- **WHAT THE TASK ASKS**
Each record must appear in the answer exactly as it does in the data.

- **RECORDS PROVIDED**
BEGIN
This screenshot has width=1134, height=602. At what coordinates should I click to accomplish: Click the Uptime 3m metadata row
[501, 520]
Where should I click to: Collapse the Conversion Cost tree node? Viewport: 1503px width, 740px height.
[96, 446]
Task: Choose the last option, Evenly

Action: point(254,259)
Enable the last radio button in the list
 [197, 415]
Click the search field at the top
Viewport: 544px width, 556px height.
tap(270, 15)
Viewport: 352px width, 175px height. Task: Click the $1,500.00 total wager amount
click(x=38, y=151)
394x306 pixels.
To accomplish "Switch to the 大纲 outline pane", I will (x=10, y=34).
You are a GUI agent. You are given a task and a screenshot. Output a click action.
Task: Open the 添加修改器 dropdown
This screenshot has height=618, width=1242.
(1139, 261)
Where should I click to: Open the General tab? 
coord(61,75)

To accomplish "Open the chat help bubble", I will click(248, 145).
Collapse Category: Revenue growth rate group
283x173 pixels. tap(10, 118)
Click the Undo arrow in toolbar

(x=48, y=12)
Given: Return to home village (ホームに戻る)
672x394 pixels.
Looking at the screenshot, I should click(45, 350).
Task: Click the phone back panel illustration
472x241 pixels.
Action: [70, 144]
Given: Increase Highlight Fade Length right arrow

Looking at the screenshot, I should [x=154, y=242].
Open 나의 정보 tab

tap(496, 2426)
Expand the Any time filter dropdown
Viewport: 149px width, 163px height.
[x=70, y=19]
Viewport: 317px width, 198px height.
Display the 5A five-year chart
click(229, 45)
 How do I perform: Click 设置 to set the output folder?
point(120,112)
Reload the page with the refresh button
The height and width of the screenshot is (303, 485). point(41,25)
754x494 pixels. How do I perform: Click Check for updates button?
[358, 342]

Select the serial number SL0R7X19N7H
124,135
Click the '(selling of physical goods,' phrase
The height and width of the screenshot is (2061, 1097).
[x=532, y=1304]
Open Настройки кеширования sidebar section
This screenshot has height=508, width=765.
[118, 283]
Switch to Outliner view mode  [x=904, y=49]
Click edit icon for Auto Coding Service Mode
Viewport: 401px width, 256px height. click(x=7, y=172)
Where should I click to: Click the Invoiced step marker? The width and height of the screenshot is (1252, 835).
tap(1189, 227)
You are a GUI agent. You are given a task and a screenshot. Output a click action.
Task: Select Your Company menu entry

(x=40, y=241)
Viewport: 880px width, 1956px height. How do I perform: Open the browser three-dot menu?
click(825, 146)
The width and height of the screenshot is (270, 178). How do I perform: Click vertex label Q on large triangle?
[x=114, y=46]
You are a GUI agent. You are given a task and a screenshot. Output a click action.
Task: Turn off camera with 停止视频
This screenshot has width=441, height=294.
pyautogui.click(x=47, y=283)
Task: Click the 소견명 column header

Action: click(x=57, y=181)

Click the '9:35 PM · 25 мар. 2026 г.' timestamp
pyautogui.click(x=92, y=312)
END
- **RESPONSE TO THE EXERCISE**
This screenshot has width=1134, height=602. At what coordinates should I click to accomplish: Click the Uptime 3m metadata row
[501, 520]
Where should I click to: Collapse the Conversion Cost tree node? Viewport: 1503px width, 740px height.
[96, 446]
Task: Choose the last option, Evenly

Action: point(254,259)
Enable the last radio button in the list
 [197, 415]
Click the search field at the top
Viewport: 544px width, 556px height.
tap(270, 15)
Viewport: 352px width, 175px height. Task: Click the $1,500.00 total wager amount
click(x=38, y=151)
394x306 pixels.
To accomplish "Switch to the 大纲 outline pane", I will (x=10, y=34).
You are a GUI agent. You are given a task and a screenshot. Output a click action.
Task: Open the 添加修改器 dropdown
This screenshot has height=618, width=1242.
(1139, 261)
Where should I click to: Open the General tab? 
coord(61,75)

To accomplish "Open the chat help bubble", I will click(248, 145).
Collapse Category: Revenue growth rate group
283x173 pixels. tap(10, 118)
Click the Undo arrow in toolbar

(x=48, y=12)
Given: Return to home village (ホームに戻る)
672x394 pixels.
Looking at the screenshot, I should click(45, 350).
Task: Click the phone back panel illustration
472x241 pixels.
Action: [70, 144]
Given: Increase Highlight Fade Length right arrow

Looking at the screenshot, I should [x=154, y=242].
Open 나의 정보 tab

tap(496, 2426)
Expand the Any time filter dropdown
Viewport: 149px width, 163px height.
[x=70, y=19]
Viewport: 317px width, 198px height.
Display the 5A five-year chart
click(229, 45)
 How do I perform: Click 设置 to set the output folder?
point(120,112)
Reload the page with the refresh button
The height and width of the screenshot is (303, 485). point(41,25)
754x494 pixels. How do I perform: Click Check for updates button?
[358, 342]

Select the serial number SL0R7X19N7H
124,135
Click the '(selling of physical goods,' phrase
The height and width of the screenshot is (2061, 1097).
[x=532, y=1304]
Open Настройки кеширования sidebar section
This screenshot has height=508, width=765.
[118, 283]
Switch to Outliner view mode  [x=904, y=49]
Click edit icon for Auto Coding Service Mode
Viewport: 401px width, 256px height. click(x=7, y=172)
Where should I click to: Click the Invoiced step marker? The width and height of the screenshot is (1252, 835).
tap(1189, 227)
You are a GUI agent. You are given a task and a screenshot. Output a click action.
Task: Select Your Company menu entry

(x=40, y=241)
Viewport: 880px width, 1956px height. How do I perform: Open the browser three-dot menu?
click(825, 146)
The width and height of the screenshot is (270, 178). How do I perform: Click vertex label Q on large triangle?
[x=114, y=46]
You are a GUI agent. You are given a task and a screenshot. Output a click action.
Task: Turn off camera with 停止视频
This screenshot has width=441, height=294.
pyautogui.click(x=47, y=283)
Task: Click the 소견명 column header

Action: click(x=57, y=181)

Click the '9:35 PM · 25 мар. 2026 г.' timestamp
pyautogui.click(x=92, y=312)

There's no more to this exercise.